[Required work]
Transcription should be exact. Include all entries.

[Available records]

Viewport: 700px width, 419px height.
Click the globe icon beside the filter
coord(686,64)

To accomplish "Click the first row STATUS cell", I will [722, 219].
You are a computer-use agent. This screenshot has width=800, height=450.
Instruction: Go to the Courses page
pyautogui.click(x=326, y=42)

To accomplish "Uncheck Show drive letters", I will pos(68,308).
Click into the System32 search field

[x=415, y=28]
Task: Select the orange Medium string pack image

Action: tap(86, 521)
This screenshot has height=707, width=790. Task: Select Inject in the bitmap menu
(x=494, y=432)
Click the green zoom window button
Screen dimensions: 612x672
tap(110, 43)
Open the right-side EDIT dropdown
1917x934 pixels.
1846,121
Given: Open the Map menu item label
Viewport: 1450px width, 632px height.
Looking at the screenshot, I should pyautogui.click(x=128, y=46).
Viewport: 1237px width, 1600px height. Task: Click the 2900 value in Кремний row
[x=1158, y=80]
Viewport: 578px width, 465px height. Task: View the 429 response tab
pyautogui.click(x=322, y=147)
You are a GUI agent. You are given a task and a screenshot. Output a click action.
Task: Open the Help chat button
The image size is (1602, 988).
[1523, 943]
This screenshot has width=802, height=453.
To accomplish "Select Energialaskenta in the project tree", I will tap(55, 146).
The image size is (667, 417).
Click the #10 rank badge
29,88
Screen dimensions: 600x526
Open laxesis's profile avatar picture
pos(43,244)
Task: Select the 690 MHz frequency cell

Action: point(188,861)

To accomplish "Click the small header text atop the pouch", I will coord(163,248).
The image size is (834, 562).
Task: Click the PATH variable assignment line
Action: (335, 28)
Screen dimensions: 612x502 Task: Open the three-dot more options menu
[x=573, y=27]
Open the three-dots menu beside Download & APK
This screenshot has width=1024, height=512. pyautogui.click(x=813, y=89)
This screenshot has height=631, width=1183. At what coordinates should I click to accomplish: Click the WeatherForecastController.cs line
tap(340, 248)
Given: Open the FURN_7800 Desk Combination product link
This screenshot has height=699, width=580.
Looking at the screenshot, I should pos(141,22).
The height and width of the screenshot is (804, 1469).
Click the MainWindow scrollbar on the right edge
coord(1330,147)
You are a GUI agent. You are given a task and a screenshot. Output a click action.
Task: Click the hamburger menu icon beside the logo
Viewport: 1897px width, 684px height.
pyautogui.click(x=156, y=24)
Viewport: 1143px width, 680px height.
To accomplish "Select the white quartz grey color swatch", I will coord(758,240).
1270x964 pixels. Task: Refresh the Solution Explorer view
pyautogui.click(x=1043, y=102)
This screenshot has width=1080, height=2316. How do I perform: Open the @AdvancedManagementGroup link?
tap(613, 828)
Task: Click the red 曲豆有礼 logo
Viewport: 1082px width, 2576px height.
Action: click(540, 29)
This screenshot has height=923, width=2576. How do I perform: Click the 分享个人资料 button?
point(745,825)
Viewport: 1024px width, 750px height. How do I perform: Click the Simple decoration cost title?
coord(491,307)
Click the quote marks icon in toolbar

[Your solution]
Viewport: 700px width, 419px height.
Click the globe icon beside the filter
coord(686,64)

To accomplish "Click the first row STATUS cell", I will [722, 219].
You are a computer-use agent. This screenshot has width=800, height=450.
Instruction: Go to the Courses page
pyautogui.click(x=326, y=42)

To accomplish "Uncheck Show drive letters", I will pos(68,308).
Click into the System32 search field

[x=415, y=28]
Task: Select the orange Medium string pack image

Action: tap(86, 521)
This screenshot has height=707, width=790. Task: Select Inject in the bitmap menu
(x=494, y=432)
Click the green zoom window button
Screen dimensions: 612x672
tap(110, 43)
Open the right-side EDIT dropdown
1917x934 pixels.
1846,121
Given: Open the Map menu item label
Viewport: 1450px width, 632px height.
Looking at the screenshot, I should pyautogui.click(x=128, y=46).
Viewport: 1237px width, 1600px height. Task: Click the 2900 value in Кремний row
[x=1158, y=80]
Viewport: 578px width, 465px height. Task: View the 429 response tab
pyautogui.click(x=322, y=147)
You are a GUI agent. You are given a task and a screenshot. Output a click action.
Task: Open the Help chat button
The image size is (1602, 988).
[1523, 943]
This screenshot has width=802, height=453.
To accomplish "Select Energialaskenta in the project tree", I will tap(55, 146).
The image size is (667, 417).
Click the #10 rank badge
29,88
Screen dimensions: 600x526
Open laxesis's profile avatar picture
pos(43,244)
Task: Select the 690 MHz frequency cell

Action: point(188,861)

To accomplish "Click the small header text atop the pouch", I will coord(163,248).
The image size is (834, 562).
Task: Click the PATH variable assignment line
Action: (335, 28)
Screen dimensions: 612x502 Task: Open the three-dot more options menu
[x=573, y=27]
Open the three-dots menu beside Download & APK
This screenshot has width=1024, height=512. pyautogui.click(x=813, y=89)
This screenshot has height=631, width=1183. At what coordinates should I click to accomplish: Click the WeatherForecastController.cs line
tap(340, 248)
Given: Open the FURN_7800 Desk Combination product link
This screenshot has height=699, width=580.
Looking at the screenshot, I should pos(141,22).
The height and width of the screenshot is (804, 1469).
Click the MainWindow scrollbar on the right edge
coord(1330,147)
You are a GUI agent. You are given a task and a screenshot. Output a click action.
Task: Click the hamburger menu icon beside the logo
Viewport: 1897px width, 684px height.
pyautogui.click(x=156, y=24)
Viewport: 1143px width, 680px height.
To accomplish "Select the white quartz grey color swatch", I will coord(758,240).
1270x964 pixels. Task: Refresh the Solution Explorer view
pyautogui.click(x=1043, y=102)
This screenshot has width=1080, height=2316. How do I perform: Open the @AdvancedManagementGroup link?
tap(613, 828)
Task: Click the red 曲豆有礼 logo
Viewport: 1082px width, 2576px height.
Action: click(540, 29)
This screenshot has height=923, width=2576. How do I perform: Click the 分享个人资料 button?
point(745,825)
Viewport: 1024px width, 750px height. How do I perform: Click the Simple decoration cost title?
coord(491,307)
Click the quote marks icon in toolbar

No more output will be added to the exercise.